C#, used in conjunction with Visual Studio allows for easy drag-and-drop construction of Windows programs with interactive graphical user interfaces, much like in Visual Basic. The System.Windows.Forms namespace contains many classes for Windows Form control. Included among these are the typical button, label, and textbox controls familiar to Windows users.

Windows applications are usually event-driven. Rather than execute code sequentially, these applications remain in a process loop and execute sections of code based on events such as mouse clicks, data entry, and clock-based events. When an event is registered, a method known as an event-handler is executed. These event-handlers can range from very simple, to extremely complex, and may update properties, data, or invoke other methods.

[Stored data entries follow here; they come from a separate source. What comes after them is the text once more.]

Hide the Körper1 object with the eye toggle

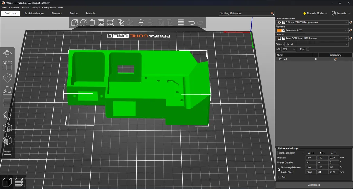315,59
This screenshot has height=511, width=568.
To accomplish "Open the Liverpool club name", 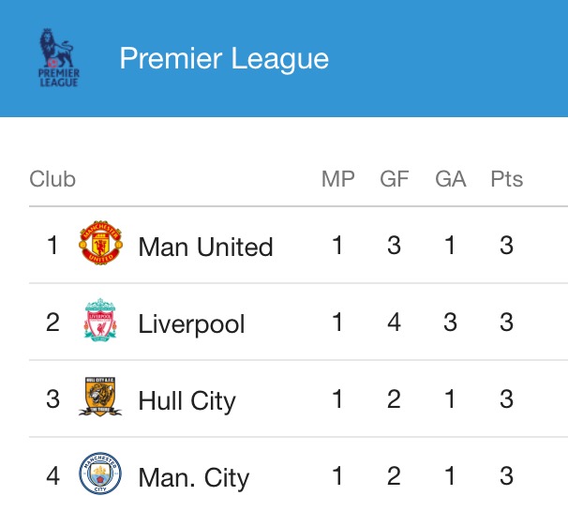I will 191,323.
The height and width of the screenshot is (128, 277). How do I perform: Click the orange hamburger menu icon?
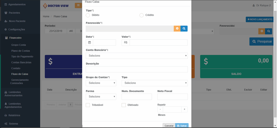click(78, 5)
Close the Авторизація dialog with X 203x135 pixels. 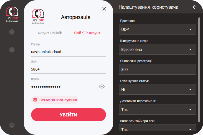point(104,9)
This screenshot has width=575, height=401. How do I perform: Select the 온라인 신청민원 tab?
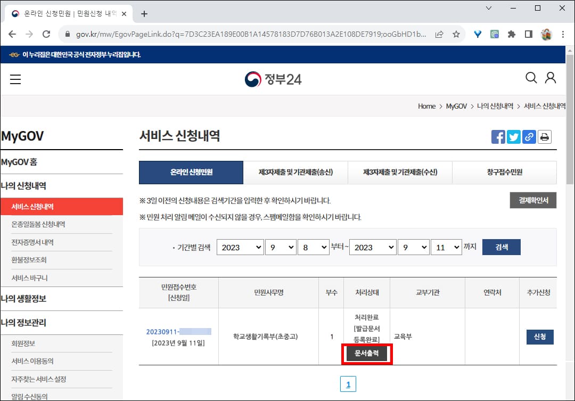(191, 173)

After completion, control is returned to the process loop to execute the next event, or wait for an event to be registered.

Web Programming


Web applications are developed using Active Server Pages, or ASP.NET. Drag-and-drop GUI design is done similarly to Windows programs, with use of the many control classes familiar to web users. Web applications are usually event-driven as well to allow much user interaction.

Web programs are executed in a browser, such as Chrome or Firefox. The browser interprets an HTML, Hyper-Text Markup Language, file, and renders the content to be viewed. More precisely, ASP.NET uses XHTML, rather than HTML, with the X meaning extensible. This platform allows both client-side scripting and processing done on the server. Client-side processing occurs with embedded scripts using a scripting language, most commonly JavaScript.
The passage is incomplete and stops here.